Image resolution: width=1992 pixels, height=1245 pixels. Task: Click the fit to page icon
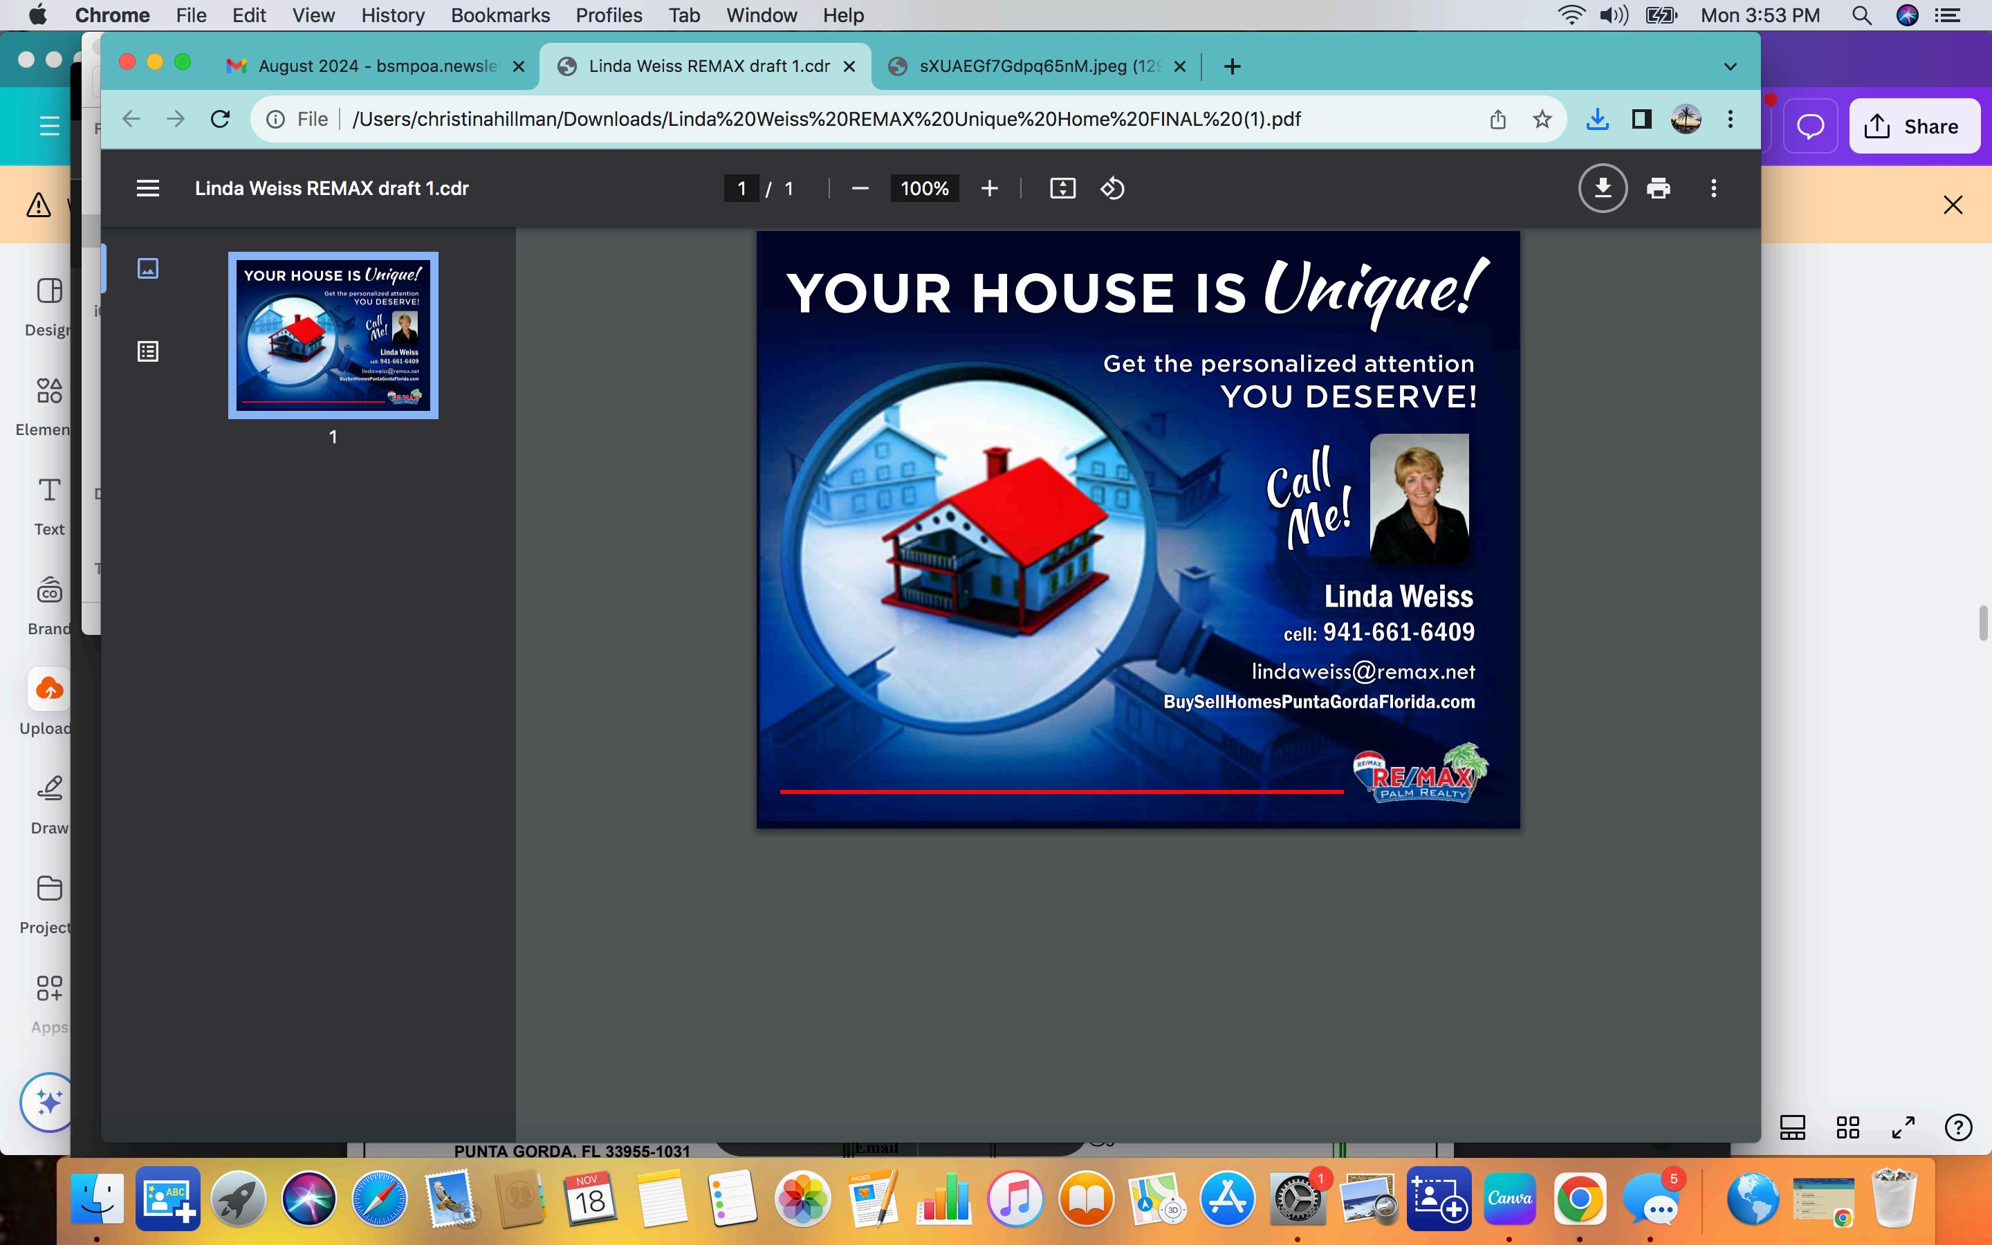[x=1063, y=189]
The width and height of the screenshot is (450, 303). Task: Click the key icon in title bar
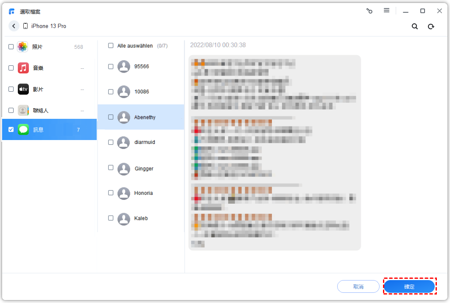pyautogui.click(x=369, y=11)
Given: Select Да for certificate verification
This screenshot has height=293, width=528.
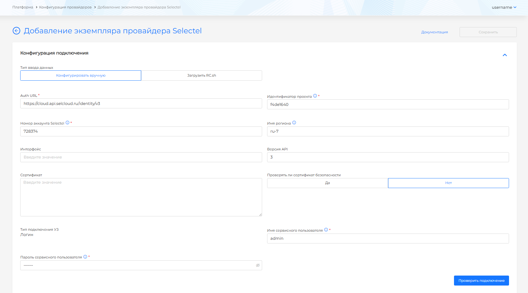Looking at the screenshot, I should 327,183.
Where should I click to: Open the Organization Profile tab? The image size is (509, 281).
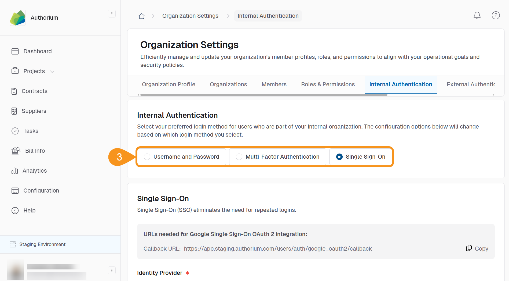point(168,84)
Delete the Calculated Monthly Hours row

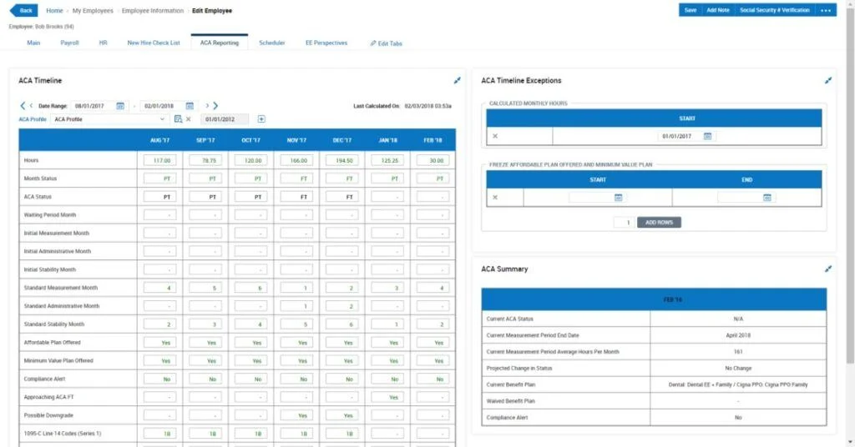[495, 136]
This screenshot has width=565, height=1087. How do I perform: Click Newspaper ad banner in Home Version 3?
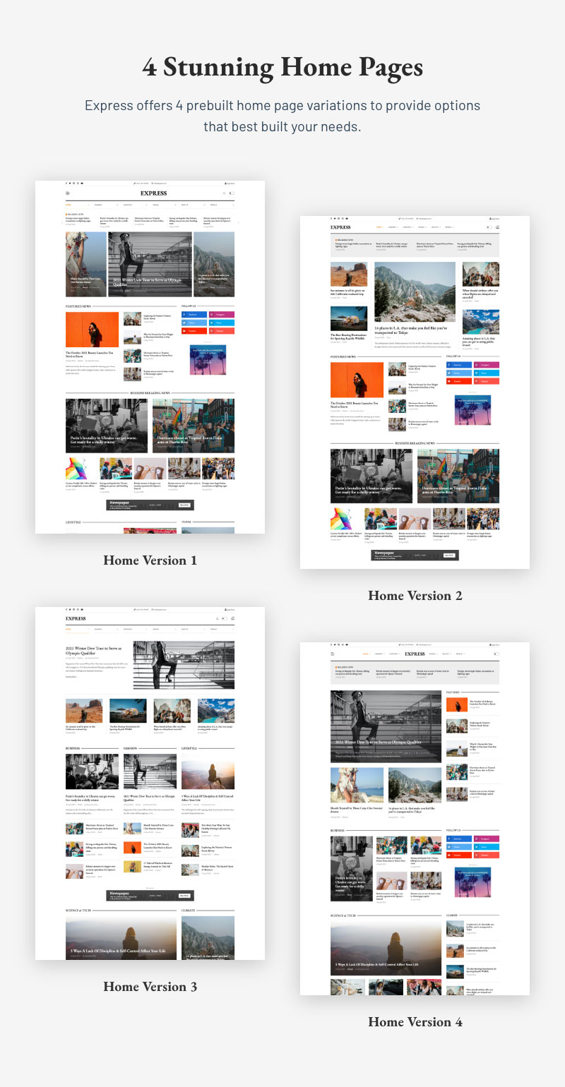(150, 895)
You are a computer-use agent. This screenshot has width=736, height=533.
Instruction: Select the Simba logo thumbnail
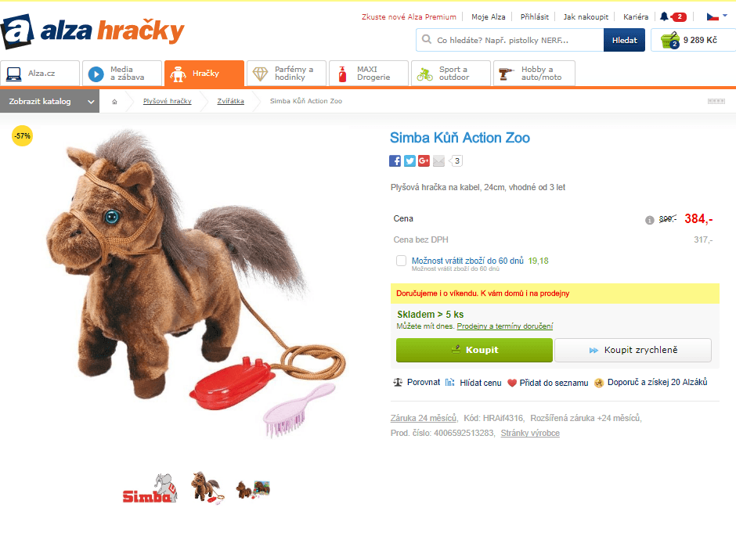pos(150,489)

__________

Arrange the items above as a two-column CSV with the header "item_text" and "answer". Give one row per item, with its text and its answer each in a single quoted field, line breaks replaced by spaces, and the pictures left out.

item_text,answer
"Image resolution: width=1992 pixels, height=1245 pixels. Task: Click the fit to page icon","[x=1063, y=189]"
"The width and height of the screenshot is (450, 303). Task: Click the key icon in title bar","pyautogui.click(x=369, y=11)"
"Given: Select Да for certificate verification This screenshot has height=293, width=528.","Looking at the screenshot, I should 327,183."
"Where should I click to: Open the Organization Profile tab? The image size is (509, 281).","point(168,84)"
"Delete the Calculated Monthly Hours row","[495, 136]"
"This screenshot has width=565, height=1087. How do I perform: Click Newspaper ad banner in Home Version 3?","(150, 895)"
"You are a computer-use agent. This screenshot has width=736, height=533. Instruction: Select the Simba logo thumbnail","pos(150,489)"